Тех, которые возбуждают какие-либо сомнения относительно веры, заключают в небольшие деревянные домики и сжигают живыми и выглядывающими оттуда. К прочим преступникам применяются: виселица, кол, колесование, топоры, а также иные новые способы умерщвления. Ужасный образец необыкновенного рода казни мы видели в Москве примененным к Стеньке, т. е. Степану Разину, взбунтовавшемуся казаку. Этого изменника ввезли в город прикованным цепями к виселице, на возвышении, точно в триумфальной колеснице, так, чтобы все его видели. За колесницей следовали беспорядочной толпой солдаты и пленники, улицы все были заполнены невероятным количеством зрителей, которых отовсюду привлекло из домов, одних - необыкновенное зрелище или негодование, а многих даже и сожаление. В темнице его били кнутом, жгли огнем, капали ледяную воду на голову и подвергали еще многим другим утонченным пыткам. Тело его было уже все изъязвлено, так что удары кнута падали на обнаженные кости, а он все-таки так пренебрегал ими, что не только не кричал, но даже не стонал и упрекал брата, разделявшего с ним страдания и менее выносливого, в малодушии и изнеженности. Когда, наконец, они на четвертый день прибыли оба на место казни, то последний, пообещав указать царю клад, зарытый им где-то вместе с братом, Стенькою, и которого, де, никто не найдет, если он его не укажет, получил взамен смерти пожизненное заключение в темнице. А Стенька, выслушав сперва длинный перечень своих преступлений и смертный приговор, во всеуслышание объявленный судьею, перекрестился, лег на смертную плаху и, последовательно, был лишен правой и левой рук и ног и, наконец, головы.

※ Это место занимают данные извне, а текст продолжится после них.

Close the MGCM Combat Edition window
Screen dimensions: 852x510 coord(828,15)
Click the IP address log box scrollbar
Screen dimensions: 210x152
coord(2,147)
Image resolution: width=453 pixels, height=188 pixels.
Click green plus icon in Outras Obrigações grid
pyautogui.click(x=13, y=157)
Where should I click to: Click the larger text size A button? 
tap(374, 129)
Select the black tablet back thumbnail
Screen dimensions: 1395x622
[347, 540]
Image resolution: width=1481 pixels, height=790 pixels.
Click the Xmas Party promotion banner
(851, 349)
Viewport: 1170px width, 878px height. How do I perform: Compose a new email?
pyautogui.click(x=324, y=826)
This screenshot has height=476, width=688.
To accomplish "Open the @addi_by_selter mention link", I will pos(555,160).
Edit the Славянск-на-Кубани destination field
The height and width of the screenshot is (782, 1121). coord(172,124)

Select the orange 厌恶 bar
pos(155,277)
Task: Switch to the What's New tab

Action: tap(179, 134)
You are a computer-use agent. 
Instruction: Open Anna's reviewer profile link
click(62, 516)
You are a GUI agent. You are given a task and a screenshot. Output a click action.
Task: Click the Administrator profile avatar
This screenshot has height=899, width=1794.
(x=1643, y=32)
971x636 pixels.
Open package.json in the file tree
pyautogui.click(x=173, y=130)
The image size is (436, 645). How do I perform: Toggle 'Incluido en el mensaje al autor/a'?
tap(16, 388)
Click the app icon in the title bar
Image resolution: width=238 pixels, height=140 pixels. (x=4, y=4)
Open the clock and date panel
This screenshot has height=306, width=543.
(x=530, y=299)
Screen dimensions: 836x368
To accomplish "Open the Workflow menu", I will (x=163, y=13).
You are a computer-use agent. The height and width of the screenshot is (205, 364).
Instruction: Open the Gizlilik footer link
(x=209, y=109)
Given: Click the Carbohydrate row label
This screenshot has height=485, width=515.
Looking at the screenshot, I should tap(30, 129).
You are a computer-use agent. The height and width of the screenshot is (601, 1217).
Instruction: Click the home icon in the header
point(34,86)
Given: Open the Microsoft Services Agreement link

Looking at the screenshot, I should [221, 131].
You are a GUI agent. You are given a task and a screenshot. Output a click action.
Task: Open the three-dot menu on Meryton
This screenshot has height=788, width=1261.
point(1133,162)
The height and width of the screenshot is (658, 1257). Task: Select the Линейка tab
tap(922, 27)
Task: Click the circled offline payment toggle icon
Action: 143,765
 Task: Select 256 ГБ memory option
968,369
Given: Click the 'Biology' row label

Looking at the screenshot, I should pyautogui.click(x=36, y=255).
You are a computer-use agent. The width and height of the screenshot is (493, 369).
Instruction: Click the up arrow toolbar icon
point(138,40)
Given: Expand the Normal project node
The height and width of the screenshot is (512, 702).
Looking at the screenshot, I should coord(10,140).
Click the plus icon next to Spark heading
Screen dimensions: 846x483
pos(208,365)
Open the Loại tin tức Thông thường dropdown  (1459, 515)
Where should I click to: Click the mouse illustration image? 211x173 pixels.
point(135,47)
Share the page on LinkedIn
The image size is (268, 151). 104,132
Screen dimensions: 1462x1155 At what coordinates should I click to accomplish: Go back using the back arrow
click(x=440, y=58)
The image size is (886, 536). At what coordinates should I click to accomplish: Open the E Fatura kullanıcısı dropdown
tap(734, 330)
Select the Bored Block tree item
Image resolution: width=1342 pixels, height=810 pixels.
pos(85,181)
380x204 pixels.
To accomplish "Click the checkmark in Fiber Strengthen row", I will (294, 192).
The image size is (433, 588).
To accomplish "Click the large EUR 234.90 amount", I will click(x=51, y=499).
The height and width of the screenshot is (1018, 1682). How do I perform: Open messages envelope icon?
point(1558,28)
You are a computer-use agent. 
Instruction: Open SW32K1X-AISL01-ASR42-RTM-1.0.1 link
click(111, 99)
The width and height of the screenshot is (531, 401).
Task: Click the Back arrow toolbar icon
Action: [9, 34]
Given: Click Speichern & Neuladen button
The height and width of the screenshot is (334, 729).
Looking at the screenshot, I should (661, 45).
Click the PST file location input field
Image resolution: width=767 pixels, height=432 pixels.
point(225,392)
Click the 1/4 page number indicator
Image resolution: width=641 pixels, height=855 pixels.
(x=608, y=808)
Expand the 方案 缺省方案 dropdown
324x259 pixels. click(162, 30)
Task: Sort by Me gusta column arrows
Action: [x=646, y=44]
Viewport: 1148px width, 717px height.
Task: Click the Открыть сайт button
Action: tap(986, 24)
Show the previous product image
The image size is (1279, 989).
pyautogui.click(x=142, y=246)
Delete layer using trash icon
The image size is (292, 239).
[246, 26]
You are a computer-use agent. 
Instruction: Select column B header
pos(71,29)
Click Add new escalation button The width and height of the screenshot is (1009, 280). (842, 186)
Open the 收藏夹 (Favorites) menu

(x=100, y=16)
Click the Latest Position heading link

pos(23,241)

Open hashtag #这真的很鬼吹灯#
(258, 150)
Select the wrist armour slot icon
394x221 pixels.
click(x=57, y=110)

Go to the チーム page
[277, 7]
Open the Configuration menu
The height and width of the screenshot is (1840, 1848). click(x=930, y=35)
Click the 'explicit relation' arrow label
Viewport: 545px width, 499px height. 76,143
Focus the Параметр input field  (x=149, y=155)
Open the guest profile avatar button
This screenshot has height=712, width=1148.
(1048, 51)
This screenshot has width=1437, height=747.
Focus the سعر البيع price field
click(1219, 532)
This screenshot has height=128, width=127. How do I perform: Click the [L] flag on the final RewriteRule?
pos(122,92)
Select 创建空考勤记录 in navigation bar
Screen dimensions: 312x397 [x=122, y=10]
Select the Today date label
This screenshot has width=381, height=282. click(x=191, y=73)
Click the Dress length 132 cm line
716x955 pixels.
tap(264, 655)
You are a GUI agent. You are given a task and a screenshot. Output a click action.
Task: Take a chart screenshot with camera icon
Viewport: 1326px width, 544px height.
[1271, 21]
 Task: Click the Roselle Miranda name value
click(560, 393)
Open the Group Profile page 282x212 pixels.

Вот, точно, как погиб медленною смертью, чтобы он чувствовал, что умирает по заслугам, тот, который незадолго до сего внезапно перебил много тысяч людей. Части трупа были затем выставлены на высоких шестах, а торс валялся на земле. А дабы предупредить волнения, которых царь опасался со стороны уцелевших случайно заговорщиков, площадь, на которой преступник понес свое наказание, была по приказанию царя окружена тройным рядом преданнейших солдат, и только иностранцы допускались в средину огороженного места, а на перекрестках по всему городу стояли отряды войск.